32 thoughts on “Bad Things (or Layoffs) Happen to Other People”

  1. What are you saying? That MORE than one out of five people will be laid off? US employment is, according to the chart, 113MM people. (The Bureau of Labor Statistics nonfarm employment number for November is higher, 136MM.) Are you suggesting that 23,000,000 people will lose their jobs in the next six months? That would bring unemployment to levels not seen since the height of the Great Depression (25%). Is that what you are predicting—for the next SIX MONTHS?

    The one out of five who believe they may be laid off in the next six months are, as a group, far too pessimistic, not too optimistic. The 42% who believe their _company_ may lay _someone_ off may, on the other hand, be quite right.

  2. Om, interesting piece. There is a well known cognitive bias, that people just don’t believe they are going to have bad times. The same goes for new business owners.

  3. Andy, I think you’re assuming the American people (or those surveyed) have your level of understanding of statistics. When faced with the loss of about 2 million jobs since July, I find it odd that people aren’t more worried. After all enough people are surprised by the statistical probability that in a room of 23 people there’s more than a 50 percent chance that two of them will have the same birthday that it still makes a decent party trick. http://en.wikipedia.org/wiki/Birthday_paradox

  4. What they say…

    If your neighbor is out of a job, then we’re in a recession. I you’re out a job, then we’re in a depression.

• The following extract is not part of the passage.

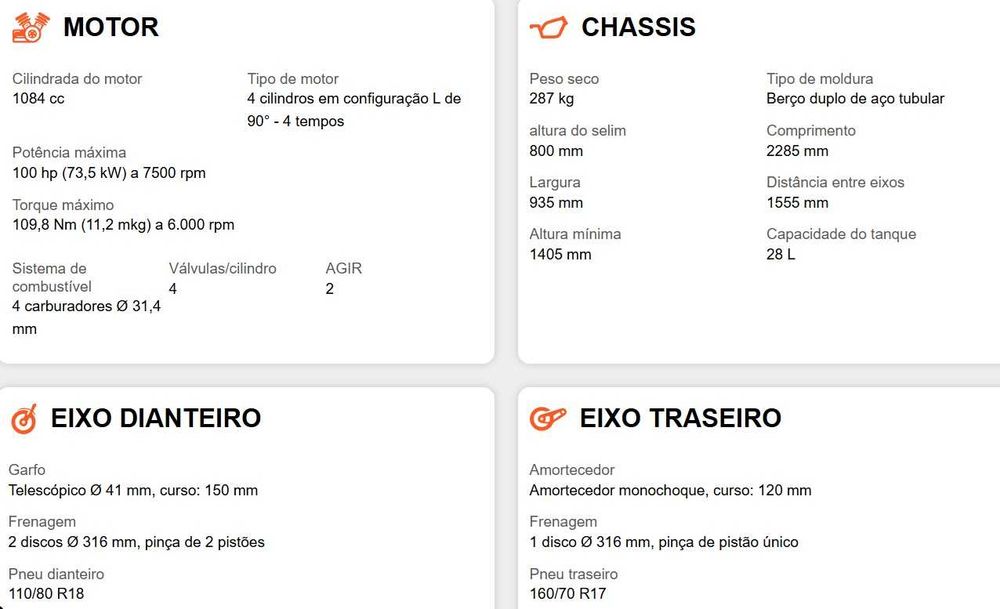Click the orange engine icon beside MOTOR
The image size is (1000, 609).
pyautogui.click(x=31, y=27)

  5. Stacey, I agree with you in part, but the figures Om cites show that people _are_ worried about what they probably should be worried about: that someone, somewhere, in their company will be laid off (42% agree with this). But that’s very different from worrying that they themselves will be laid off (20% or “one in five”) not sometime in their lives, but in the _next six months._ Let’s say the economy has lost 2MM jobs in the last six months. Let’s suppose a bloodbath happens and we lose five times that many in the next six months (nearly inconceivable, but hey, it could happen). That means 10MM jobs would be lost. That _still_ means that more than half of those worried people will have a job at the end of the six-month period. (Well, actually more, because some of the “what, me worry?” people will lose their jobs instead. 🙂 )

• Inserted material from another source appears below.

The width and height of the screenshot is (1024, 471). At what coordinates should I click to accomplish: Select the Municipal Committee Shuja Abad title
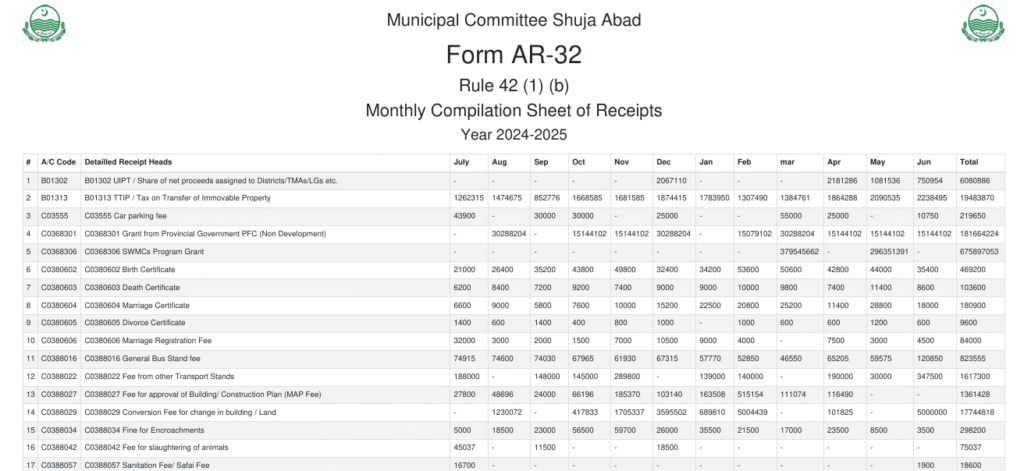513,20
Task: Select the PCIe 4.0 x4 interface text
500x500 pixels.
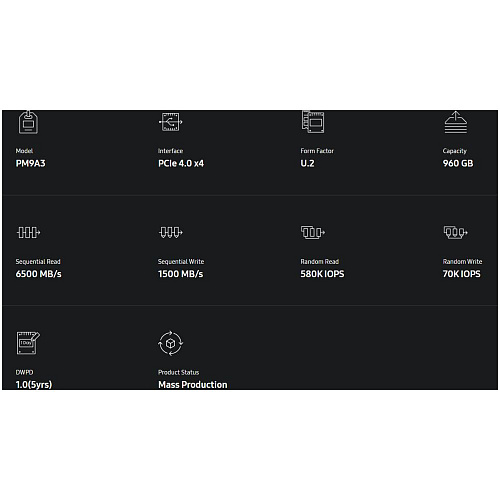Action: tap(181, 164)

    Om is just wrong here. Americans are too pessimistic about their own prospects, and arguably just about right on the prospects of their coworkers. They are not notably optimistic. In fact, what we actually see here is the tendency of uninformed sentiment to swing wildly from extremes of optimism to pessimism and back again, not an incorrigible optimism as Om implies.

  6. andy

    i agree with you. the markets are also behaving irrationally….have to wonder in this case if all the media crying wolf all the time becomes a self fulfilling prophecy….

  7. Andy, I see your point. It seems to be that based on job loss data, Americans shouldn’t worry so much since so far only 6 in 1,000 have lost jobs in December rather than the 1 in 5 who think it might happen to them. Maybe I need to reread my copy of A Mathematician Reads the Newspaper.

  8. @Andy Crouch

    I am trying to follow your logic — if people thing they will have jobs but their co-workers might get laid off — isn’t that being too optimistic about their own prospects?

    @Anon

    I don’t know if you know this — being media and someone who runs his own business, I kinda have a first hand experience to tell you — no one is crying wolf. At least not me. When Intel and Microsoft (read monopolies) start blowing up, then you know we got a massive problem.

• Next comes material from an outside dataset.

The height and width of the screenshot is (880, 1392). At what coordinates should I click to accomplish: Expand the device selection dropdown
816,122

    THanks for your comments though guys

  9. Om, think of it this way. Say I work in a company of 100 people. Suppose I think that some of my coworkers might lose their jobs in the next six months. Suppose I’m right and 5 of them lose their jobs. Maybe one of those five happens to be me. Whether or not it happens to me, my fears for the company as a whole came true.

    But 95 of 100 workers still have their job at my company in six months. My “chance” of losing my job was 5 out of 100.

    If 1 out of 5 of my fellow coworkers believe they will lose their job in those six months, that’s 20 out of 100. But only 5 actually lost their jobs. Then at least 15 of them were too pessimistic. At the end of six months *they* still have their own job, even though it is true that somebody in the company got laid off.

    Or put it this way—an extreme example. Ask me whether I believe someone, a single someone!, will get laid off in the US economy as a whole in the next six months. Yes, I do believe that. And the probability of that happening is, we can probably agree, 100%. But that does *not* mean that my chances of being laid off are 100%!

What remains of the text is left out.